Approach: The approach involves counting the distinct characters in both strings and then checking if swapping any characters can equalize the distinct character count.
Observations:
• We need to efficiently check the distinct characters in both strings.
• The solution needs to handle large strings, so an O(n) solution for checking distinct characters is ideal.
Steps:
• Initialize two maps to count the frequency of each character in `word1` and `word2`.
• For each character in `word1` and `word2`, attempt a swap and check if it results in equal distinct character counts.
• If any swap results in equal distinct character counts, return `true`. If no such swap is found, return `false`.
Empty Inputs:
• The strings will not be empty, as the length of both strings is at least 1.
Large Inputs:
• Ensure that the solution handles strings with lengths up to 100,000 characters.
Special Values:
• Handle cases where all characters in one or both strings are the same.
Constraints:
• The solution should be optimized for time complexity, given the constraints of up to 100,000 characters.
bool isItPossible(string w1, string w2) {
map<char, int> ma1, ma2;
for(int x: w1)
ma1[x]++;
for(int x: w2)
ma2[x]++;
for(auto it1: ma1) {
for(auto it2: ma2) {
map<char, int> d1 = ma1, d2 = ma2;
d1[it2.first]++;
d2[it1.first]++;
d1[it1.first]--;
d2[it2.first]--;
if(d1[it1.first] == 0)
d1.erase(it1.first);
if(d2[it2.first] == 0)
d2.erase(it2.first);
if(d1.size() == d2.size()) return true;
}
}
return false;
}
1 : Function Definition
bool isItPossible(string w1, string w2) {
The function 'isItPossible' is defined, accepting two strings 'w1' and 'w2'. It will return a boolean value indicating whether it's possible to make the strings anagrams by swapping characters.
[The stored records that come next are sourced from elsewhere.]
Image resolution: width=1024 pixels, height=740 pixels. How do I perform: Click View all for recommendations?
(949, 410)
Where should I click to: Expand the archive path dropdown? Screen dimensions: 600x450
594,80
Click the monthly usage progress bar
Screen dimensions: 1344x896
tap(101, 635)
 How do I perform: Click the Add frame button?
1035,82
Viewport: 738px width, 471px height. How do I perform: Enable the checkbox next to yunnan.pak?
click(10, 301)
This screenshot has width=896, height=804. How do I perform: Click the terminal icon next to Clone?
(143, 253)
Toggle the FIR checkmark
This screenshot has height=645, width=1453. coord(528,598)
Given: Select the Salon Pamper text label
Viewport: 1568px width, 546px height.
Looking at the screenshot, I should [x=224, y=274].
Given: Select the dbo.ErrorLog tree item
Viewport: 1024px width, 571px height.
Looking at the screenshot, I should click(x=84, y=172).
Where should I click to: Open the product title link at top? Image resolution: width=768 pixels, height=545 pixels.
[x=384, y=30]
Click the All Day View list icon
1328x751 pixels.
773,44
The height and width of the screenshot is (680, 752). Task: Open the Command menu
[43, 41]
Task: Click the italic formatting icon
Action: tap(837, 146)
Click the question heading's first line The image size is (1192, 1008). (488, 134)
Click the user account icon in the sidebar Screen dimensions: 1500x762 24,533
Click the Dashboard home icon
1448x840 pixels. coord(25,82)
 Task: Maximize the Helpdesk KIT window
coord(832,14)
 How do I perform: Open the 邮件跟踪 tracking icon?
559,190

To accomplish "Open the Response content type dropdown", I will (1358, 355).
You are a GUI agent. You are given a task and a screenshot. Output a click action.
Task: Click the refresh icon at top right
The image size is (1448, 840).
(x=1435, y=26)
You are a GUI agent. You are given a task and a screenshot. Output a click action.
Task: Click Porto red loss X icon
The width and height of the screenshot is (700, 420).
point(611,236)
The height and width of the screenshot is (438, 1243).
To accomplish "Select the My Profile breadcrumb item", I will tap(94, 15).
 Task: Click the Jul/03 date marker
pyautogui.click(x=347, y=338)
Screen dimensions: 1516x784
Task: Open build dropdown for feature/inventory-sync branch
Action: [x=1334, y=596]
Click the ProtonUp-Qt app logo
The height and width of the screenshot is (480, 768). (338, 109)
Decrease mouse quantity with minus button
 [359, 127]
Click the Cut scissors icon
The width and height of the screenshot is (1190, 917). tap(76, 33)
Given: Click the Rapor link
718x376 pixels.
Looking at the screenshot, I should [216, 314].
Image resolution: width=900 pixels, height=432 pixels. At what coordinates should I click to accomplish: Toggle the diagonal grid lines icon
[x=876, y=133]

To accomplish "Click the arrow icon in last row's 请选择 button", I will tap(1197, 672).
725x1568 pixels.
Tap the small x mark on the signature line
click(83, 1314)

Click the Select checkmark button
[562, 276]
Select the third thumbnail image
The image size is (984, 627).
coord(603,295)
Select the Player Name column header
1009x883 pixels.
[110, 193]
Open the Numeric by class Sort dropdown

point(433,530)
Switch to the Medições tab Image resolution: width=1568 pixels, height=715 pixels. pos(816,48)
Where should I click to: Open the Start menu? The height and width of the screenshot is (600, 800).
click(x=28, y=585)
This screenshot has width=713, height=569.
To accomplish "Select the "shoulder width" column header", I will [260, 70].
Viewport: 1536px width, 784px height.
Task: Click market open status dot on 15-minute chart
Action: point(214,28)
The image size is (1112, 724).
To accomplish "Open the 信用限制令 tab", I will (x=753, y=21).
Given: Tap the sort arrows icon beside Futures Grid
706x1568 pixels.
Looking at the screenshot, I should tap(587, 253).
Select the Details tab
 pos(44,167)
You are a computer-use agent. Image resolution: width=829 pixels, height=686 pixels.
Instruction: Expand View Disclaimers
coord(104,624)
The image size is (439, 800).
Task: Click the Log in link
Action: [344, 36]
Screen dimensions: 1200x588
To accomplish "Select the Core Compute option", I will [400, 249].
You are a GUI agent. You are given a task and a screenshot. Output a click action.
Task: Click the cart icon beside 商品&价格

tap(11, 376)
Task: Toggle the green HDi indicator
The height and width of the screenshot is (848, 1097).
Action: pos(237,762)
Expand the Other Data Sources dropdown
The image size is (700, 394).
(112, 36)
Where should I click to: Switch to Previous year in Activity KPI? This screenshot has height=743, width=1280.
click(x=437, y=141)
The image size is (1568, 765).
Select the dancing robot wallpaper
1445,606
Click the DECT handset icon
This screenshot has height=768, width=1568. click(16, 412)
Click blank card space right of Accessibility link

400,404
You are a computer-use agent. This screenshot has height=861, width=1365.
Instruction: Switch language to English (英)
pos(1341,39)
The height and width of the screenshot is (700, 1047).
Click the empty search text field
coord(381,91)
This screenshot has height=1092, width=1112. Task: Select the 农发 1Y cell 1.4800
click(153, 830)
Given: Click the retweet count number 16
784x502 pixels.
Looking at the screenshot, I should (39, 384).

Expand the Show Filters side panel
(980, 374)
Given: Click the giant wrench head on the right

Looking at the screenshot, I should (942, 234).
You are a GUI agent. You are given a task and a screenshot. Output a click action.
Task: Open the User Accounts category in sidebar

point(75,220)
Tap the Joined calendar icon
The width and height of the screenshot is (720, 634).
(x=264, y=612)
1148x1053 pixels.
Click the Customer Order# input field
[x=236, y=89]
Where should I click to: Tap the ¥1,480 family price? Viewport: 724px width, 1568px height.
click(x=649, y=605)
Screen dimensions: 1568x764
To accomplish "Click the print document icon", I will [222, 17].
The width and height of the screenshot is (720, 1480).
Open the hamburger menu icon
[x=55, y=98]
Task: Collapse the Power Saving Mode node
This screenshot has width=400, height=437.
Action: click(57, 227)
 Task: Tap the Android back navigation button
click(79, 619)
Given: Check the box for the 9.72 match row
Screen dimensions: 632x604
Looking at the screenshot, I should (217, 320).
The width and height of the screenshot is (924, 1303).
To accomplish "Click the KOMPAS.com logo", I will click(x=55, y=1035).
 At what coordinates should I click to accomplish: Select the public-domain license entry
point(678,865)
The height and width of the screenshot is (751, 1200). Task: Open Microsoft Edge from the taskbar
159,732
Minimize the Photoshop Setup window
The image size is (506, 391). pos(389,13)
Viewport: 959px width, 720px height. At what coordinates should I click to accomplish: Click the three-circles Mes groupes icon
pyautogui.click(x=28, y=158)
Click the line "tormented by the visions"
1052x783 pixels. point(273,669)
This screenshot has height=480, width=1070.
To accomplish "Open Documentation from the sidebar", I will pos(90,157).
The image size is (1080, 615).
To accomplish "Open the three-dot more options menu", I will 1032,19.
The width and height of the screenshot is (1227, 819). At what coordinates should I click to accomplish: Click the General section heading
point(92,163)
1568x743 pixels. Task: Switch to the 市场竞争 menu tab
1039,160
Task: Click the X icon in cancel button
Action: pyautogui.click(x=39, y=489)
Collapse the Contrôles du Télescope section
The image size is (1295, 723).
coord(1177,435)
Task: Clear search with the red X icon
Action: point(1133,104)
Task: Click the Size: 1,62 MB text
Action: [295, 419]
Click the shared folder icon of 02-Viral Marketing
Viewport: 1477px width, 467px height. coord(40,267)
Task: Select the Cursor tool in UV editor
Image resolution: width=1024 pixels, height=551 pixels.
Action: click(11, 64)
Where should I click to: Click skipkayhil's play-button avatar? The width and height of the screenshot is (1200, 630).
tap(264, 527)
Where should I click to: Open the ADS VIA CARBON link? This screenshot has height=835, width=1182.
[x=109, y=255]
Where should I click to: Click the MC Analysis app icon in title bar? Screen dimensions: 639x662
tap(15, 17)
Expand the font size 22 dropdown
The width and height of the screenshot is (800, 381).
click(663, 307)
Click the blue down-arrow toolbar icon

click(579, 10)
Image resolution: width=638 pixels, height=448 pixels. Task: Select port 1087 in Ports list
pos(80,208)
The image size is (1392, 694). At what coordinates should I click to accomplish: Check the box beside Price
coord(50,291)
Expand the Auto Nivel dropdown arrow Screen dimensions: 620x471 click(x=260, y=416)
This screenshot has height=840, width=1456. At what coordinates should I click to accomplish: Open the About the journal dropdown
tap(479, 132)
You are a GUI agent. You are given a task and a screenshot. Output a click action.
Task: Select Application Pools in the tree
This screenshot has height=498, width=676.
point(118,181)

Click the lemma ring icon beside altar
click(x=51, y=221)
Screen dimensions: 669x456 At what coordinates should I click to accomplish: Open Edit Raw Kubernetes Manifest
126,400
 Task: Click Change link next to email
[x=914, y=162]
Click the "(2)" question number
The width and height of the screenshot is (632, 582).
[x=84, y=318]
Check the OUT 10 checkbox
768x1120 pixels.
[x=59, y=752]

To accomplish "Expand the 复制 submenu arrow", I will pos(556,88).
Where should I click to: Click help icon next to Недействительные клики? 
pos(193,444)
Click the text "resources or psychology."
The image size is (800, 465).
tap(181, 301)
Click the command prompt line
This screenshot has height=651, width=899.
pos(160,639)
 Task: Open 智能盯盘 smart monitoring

2 : Variable Initialization
map<char, int> ma1, ma2;
Two maps, 'ma1' and 'ma2', are initialized to count the occurrences of characters in 'w1' and 'w2' respectively.
3 : Loop
for(int x: w1)
A for loop begins to iterate over the characters of the string 'w1'.
4 : Map Operation
ma1[x]++;
For each character in 'w1', the corresponding count is incremented in the map 'ma1'.
5 : Loop
for(int x: w2)
A similar loop starts for the string 'w2', iterating over each character.
6 : Map Operation
ma2[x]++;
For each character in 'w2', the corresponding count is incremented in the map 'ma2'.
7 : Loop
for(auto it1: ma1) {
A for loop begins to iterate over each element of 'ma1' (character-frequency pair).
8 : Loop
for(auto it2: ma2) {
A nested for loop begins to iterate over each element of 'ma2' (character-frequency pair).
9 : Variable Assignment
map<char, int> d1 = ma1, d2 = ma2;
Two temporary maps 'd1' and 'd2' are created as copies of 'ma1' and 'ma2'. These will be modified during the comparison.
10 : Map Update
d1[it2.first]++;
The count of the character from 'it2' in 'd1' is incremented.
11 : Map Update
d2[it1.first]++;
Similarly, the count of the character from 'it1' in 'd2' is incremented.
12 : Map Update
d1[it1.first]--;
The count of the character from 'it1' in 'd1' is decremented.
13 : Map Update
d2[it2.first]--;
Similarly, the count of the character from 'it2' in 'd2' is decremented.
14 : Condition Check
if(d1[it1.first] == 0)
A check is performed to see if the frequency of the character 'it1.first' in 'd1' is zero.
15 : Map Operation
d1.erase(it1.first);
If the frequency is zero, the character 'it1.first' is removed from 'd1'.
16 : Condition Check
if(d2[it2.first] == 0)
A similar check is performed for the character 'it2.first' in 'd2'.
17 : Map Operation
d2.erase(it2.first);
If the frequency is zero, the character 'it2.first' is removed from 'd2'.
18 : Condition Check
if(d1.size() == d2.size()) return true;
If the sizes of 'd1' and 'd2' are equal, it means the strings can be rearranged to form anagrams by swapping characters. The function returns true.
19 : Return Statement
return false;
If no matching swaps were found after all iterations, the function returns false.
Best Case: O(n)
Average Case: O(n)
Worst Case: O(n)
Description: The time complexity is O(n) where n is the length of the strings since we perform operations that are linear in nature.
Best Case: O(n)
Worst Case: O(n)
Description: The space complexity is O(n) due to the use of maps for counting characters.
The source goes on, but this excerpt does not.